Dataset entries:
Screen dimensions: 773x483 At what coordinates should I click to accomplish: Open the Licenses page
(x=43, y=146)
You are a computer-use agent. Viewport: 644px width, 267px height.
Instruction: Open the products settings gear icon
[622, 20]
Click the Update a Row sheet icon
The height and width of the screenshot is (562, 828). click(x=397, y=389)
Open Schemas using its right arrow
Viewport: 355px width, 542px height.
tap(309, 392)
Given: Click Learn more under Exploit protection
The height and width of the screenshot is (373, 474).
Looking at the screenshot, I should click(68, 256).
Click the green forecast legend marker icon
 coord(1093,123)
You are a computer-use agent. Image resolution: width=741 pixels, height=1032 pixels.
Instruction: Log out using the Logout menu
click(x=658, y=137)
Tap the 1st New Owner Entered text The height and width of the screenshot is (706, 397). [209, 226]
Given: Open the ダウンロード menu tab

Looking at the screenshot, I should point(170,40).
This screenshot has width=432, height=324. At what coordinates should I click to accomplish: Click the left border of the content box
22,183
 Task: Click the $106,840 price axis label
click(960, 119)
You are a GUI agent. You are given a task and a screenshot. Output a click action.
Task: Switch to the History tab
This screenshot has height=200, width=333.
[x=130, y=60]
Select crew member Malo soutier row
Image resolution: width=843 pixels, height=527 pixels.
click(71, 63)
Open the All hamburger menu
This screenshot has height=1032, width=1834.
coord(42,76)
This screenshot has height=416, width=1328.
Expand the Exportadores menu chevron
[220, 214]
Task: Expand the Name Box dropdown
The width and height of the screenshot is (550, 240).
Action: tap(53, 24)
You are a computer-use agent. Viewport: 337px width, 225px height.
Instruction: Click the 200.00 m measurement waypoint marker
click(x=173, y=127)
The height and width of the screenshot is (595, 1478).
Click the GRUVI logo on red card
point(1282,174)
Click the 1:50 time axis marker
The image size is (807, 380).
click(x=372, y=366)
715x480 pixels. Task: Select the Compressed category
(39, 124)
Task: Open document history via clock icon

## Exercise requirements
Set down, exactly as they appear, the lines above from the first one to the line that holds "Task: Switch to the History tab", both included, please, and no others.

## Output for this exercise
Screen dimensions: 773x483 At what coordinates should I click to accomplish: Open the Licenses page
(x=43, y=146)
You are a computer-use agent. Viewport: 644px width, 267px height.
Instruction: Open the products settings gear icon
[622, 20]
Click the Update a Row sheet icon
The height and width of the screenshot is (562, 828). click(x=397, y=389)
Open Schemas using its right arrow
Viewport: 355px width, 542px height.
tap(309, 392)
Given: Click Learn more under Exploit protection
The height and width of the screenshot is (373, 474).
Looking at the screenshot, I should click(68, 256).
Click the green forecast legend marker icon
 coord(1093,123)
You are a computer-use agent. Image resolution: width=741 pixels, height=1032 pixels.
Instruction: Log out using the Logout menu
click(x=658, y=137)
Tap the 1st New Owner Entered text The height and width of the screenshot is (706, 397). [209, 226]
Given: Open the ダウンロード menu tab

Looking at the screenshot, I should point(170,40).
This screenshot has width=432, height=324. At what coordinates should I click to accomplish: Click the left border of the content box
22,183
 Task: Click the $106,840 price axis label
click(960, 119)
You are a GUI agent. You are given a task and a screenshot. Output a click action.
Task: Switch to the History tab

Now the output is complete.